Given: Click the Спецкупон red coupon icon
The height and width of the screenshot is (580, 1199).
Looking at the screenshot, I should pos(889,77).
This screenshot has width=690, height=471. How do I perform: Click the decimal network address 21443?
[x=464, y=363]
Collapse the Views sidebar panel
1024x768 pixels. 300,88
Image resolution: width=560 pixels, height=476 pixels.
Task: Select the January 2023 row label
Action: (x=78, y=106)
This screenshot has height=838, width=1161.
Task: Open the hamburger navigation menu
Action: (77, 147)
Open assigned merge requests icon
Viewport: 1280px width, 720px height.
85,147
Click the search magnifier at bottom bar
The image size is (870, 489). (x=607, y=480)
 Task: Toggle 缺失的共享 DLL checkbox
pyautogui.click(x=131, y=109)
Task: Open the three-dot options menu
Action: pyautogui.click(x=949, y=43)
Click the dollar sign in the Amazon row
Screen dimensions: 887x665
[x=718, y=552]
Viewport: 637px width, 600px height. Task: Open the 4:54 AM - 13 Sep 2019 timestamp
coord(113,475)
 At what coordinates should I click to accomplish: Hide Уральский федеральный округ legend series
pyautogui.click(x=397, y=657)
- - -
Instructions for the task:
Could every record be printed again exactly as it reads?

Output of the exercise:
Given: Click the Спецкупон red coupon icon
The height and width of the screenshot is (580, 1199).
Looking at the screenshot, I should pos(889,77).
This screenshot has width=690, height=471. How do I perform: Click the decimal network address 21443?
[x=464, y=363]
Collapse the Views sidebar panel
1024x768 pixels. 300,88
Image resolution: width=560 pixels, height=476 pixels.
Task: Select the January 2023 row label
Action: (x=78, y=106)
This screenshot has height=838, width=1161.
Task: Open the hamburger navigation menu
Action: (77, 147)
Open assigned merge requests icon
Viewport: 1280px width, 720px height.
85,147
Click the search magnifier at bottom bar
The image size is (870, 489). (x=607, y=480)
 Task: Toggle 缺失的共享 DLL checkbox
pyautogui.click(x=131, y=109)
Task: Open the three-dot options menu
Action: pyautogui.click(x=949, y=43)
Click the dollar sign in the Amazon row
Screen dimensions: 887x665
[x=718, y=552]
Viewport: 637px width, 600px height. Task: Open the 4:54 AM - 13 Sep 2019 timestamp
coord(113,475)
 At what coordinates should I click to accomplish: Hide Уральский федеральный округ legend series
pyautogui.click(x=397, y=657)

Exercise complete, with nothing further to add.